## INSTRUCTIONS FOR THE TASK
Every entry that follows should be reproduced exactly.
___ MATERIAL TO PROCESS ___
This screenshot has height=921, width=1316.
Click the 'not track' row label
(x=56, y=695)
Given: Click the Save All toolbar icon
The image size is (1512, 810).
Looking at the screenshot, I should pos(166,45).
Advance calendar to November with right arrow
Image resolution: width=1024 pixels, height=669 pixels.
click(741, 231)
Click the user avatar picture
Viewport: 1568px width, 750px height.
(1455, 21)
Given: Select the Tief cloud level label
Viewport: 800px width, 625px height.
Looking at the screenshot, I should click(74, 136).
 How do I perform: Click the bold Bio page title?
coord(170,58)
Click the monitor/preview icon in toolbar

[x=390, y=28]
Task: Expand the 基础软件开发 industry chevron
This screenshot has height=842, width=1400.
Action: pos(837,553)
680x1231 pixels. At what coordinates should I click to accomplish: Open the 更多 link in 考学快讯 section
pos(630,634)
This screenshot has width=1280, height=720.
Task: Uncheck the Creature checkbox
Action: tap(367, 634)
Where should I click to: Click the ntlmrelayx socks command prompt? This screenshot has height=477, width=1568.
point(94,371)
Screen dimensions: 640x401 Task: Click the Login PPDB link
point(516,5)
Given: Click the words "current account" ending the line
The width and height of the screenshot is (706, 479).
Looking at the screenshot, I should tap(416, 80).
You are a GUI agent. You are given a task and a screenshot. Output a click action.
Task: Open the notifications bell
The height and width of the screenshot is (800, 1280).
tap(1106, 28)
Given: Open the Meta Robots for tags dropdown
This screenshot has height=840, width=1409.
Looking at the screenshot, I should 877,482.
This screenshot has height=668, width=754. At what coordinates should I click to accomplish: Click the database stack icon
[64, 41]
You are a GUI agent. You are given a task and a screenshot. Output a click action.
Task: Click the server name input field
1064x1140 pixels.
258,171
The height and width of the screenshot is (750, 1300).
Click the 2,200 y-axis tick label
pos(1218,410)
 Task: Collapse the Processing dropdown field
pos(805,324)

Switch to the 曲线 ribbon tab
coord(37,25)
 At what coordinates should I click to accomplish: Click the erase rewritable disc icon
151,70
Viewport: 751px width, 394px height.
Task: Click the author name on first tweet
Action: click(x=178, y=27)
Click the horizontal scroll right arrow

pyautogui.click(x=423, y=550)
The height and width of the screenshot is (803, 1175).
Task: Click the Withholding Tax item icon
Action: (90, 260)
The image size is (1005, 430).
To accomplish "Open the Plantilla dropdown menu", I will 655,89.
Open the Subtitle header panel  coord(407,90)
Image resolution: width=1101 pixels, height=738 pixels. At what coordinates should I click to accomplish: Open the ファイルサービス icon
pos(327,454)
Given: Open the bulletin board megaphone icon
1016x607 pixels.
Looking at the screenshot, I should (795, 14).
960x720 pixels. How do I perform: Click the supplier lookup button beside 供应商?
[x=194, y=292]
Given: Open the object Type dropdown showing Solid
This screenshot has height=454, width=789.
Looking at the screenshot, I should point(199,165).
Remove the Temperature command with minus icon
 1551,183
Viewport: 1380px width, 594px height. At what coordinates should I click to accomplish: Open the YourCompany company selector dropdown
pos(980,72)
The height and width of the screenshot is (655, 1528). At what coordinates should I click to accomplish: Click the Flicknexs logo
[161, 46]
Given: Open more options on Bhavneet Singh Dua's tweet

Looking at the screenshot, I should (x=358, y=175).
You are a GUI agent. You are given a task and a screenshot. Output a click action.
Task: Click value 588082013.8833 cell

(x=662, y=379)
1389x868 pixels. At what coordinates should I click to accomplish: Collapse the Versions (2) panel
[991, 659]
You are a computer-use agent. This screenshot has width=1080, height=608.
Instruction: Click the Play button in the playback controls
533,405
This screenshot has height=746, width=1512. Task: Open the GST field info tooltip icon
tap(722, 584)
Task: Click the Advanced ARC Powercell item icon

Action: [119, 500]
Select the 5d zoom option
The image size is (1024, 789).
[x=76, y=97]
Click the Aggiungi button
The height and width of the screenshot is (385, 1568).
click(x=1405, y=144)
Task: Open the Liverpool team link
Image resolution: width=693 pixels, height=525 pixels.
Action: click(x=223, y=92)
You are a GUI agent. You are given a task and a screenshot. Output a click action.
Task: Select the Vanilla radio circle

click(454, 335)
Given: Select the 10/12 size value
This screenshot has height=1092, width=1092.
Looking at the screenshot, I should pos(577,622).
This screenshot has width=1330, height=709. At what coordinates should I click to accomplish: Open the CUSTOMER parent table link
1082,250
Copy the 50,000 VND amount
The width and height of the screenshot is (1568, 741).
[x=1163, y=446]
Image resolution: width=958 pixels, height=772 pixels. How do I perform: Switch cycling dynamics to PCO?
___
## ANSWER SECTION
This screenshot has height=921, width=1316.
Click the 'not track' row label
(x=56, y=695)
Given: Click the Save All toolbar icon
The image size is (1512, 810).
Looking at the screenshot, I should pos(166,45).
Advance calendar to November with right arrow
Image resolution: width=1024 pixels, height=669 pixels.
click(741, 231)
Click the user avatar picture
Viewport: 1568px width, 750px height.
(1455, 21)
Given: Select the Tief cloud level label
Viewport: 800px width, 625px height.
Looking at the screenshot, I should click(74, 136).
 How do I perform: Click the bold Bio page title?
coord(170,58)
Click the monitor/preview icon in toolbar

[x=390, y=28]
Task: Expand the 基础软件开发 industry chevron
This screenshot has height=842, width=1400.
Action: pos(837,553)
680x1231 pixels. At what coordinates should I click to accomplish: Open the 更多 link in 考学快讯 section
pos(630,634)
This screenshot has width=1280, height=720.
Task: Uncheck the Creature checkbox
Action: tap(367, 634)
Where should I click to: Click the ntlmrelayx socks command prompt? This screenshot has height=477, width=1568.
point(94,371)
Screen dimensions: 640x401 Task: Click the Login PPDB link
point(516,5)
Given: Click the words "current account" ending the line
The width and height of the screenshot is (706, 479).
Looking at the screenshot, I should tap(416, 80).
You are a GUI agent. You are given a task and a screenshot. Output a click action.
Task: Open the notifications bell
The height and width of the screenshot is (800, 1280).
tap(1106, 28)
Given: Open the Meta Robots for tags dropdown
This screenshot has height=840, width=1409.
Looking at the screenshot, I should 877,482.
This screenshot has height=668, width=754. At what coordinates should I click to accomplish: Click the database stack icon
[64, 41]
You are a GUI agent. You are given a task and a screenshot. Output a click action.
Task: Click the server name input field
1064x1140 pixels.
258,171
The height and width of the screenshot is (750, 1300).
Click the 2,200 y-axis tick label
pos(1218,410)
 Task: Collapse the Processing dropdown field
pos(805,324)

Switch to the 曲线 ribbon tab
coord(37,25)
 At what coordinates should I click to accomplish: Click the erase rewritable disc icon
151,70
Viewport: 751px width, 394px height.
Task: Click the author name on first tweet
Action: click(x=178, y=27)
Click the horizontal scroll right arrow

pyautogui.click(x=423, y=550)
The height and width of the screenshot is (803, 1175).
Task: Click the Withholding Tax item icon
Action: (90, 260)
The image size is (1005, 430).
To accomplish "Open the Plantilla dropdown menu", I will 655,89.
Open the Subtitle header panel  coord(407,90)
Image resolution: width=1101 pixels, height=738 pixels. At what coordinates should I click to accomplish: Open the ファイルサービス icon
pos(327,454)
Given: Open the bulletin board megaphone icon
1016x607 pixels.
Looking at the screenshot, I should (795, 14).
960x720 pixels. How do I perform: Click the supplier lookup button beside 供应商?
[x=194, y=292]
Given: Open the object Type dropdown showing Solid
This screenshot has height=454, width=789.
Looking at the screenshot, I should point(199,165).
Remove the Temperature command with minus icon
 1551,183
Viewport: 1380px width, 594px height. At what coordinates should I click to accomplish: Open the YourCompany company selector dropdown
pos(980,72)
The height and width of the screenshot is (655, 1528). At what coordinates should I click to accomplish: Click the Flicknexs logo
[161, 46]
Given: Open more options on Bhavneet Singh Dua's tweet

Looking at the screenshot, I should (x=358, y=175).
You are a GUI agent. You are given a task and a screenshot. Output a click action.
Task: Click value 588082013.8833 cell

(x=662, y=379)
1389x868 pixels. At what coordinates should I click to accomplish: Collapse the Versions (2) panel
[991, 659]
You are a computer-use agent. This screenshot has width=1080, height=608.
Instruction: Click the Play button in the playback controls
533,405
This screenshot has height=746, width=1512. Task: Open the GST field info tooltip icon
tap(722, 584)
Task: Click the Advanced ARC Powercell item icon

Action: [119, 500]
Select the 5d zoom option
The image size is (1024, 789).
[x=76, y=97]
Click the Aggiungi button
The height and width of the screenshot is (385, 1568).
click(x=1405, y=144)
Task: Open the Liverpool team link
Image resolution: width=693 pixels, height=525 pixels.
Action: click(x=223, y=92)
You are a GUI agent. You are given a task and a screenshot. Output a click action.
Task: Select the Vanilla radio circle

click(454, 335)
Given: Select the 10/12 size value
This screenshot has height=1092, width=1092.
Looking at the screenshot, I should pos(577,622).
This screenshot has width=1330, height=709. At what coordinates should I click to accomplish: Open the CUSTOMER parent table link
1082,250
Copy the 50,000 VND amount
The width and height of the screenshot is (1568, 741).
[x=1163, y=446]
Image resolution: width=958 pixels, height=772 pixels. How do I perform: Switch cycling dynamics to PCO?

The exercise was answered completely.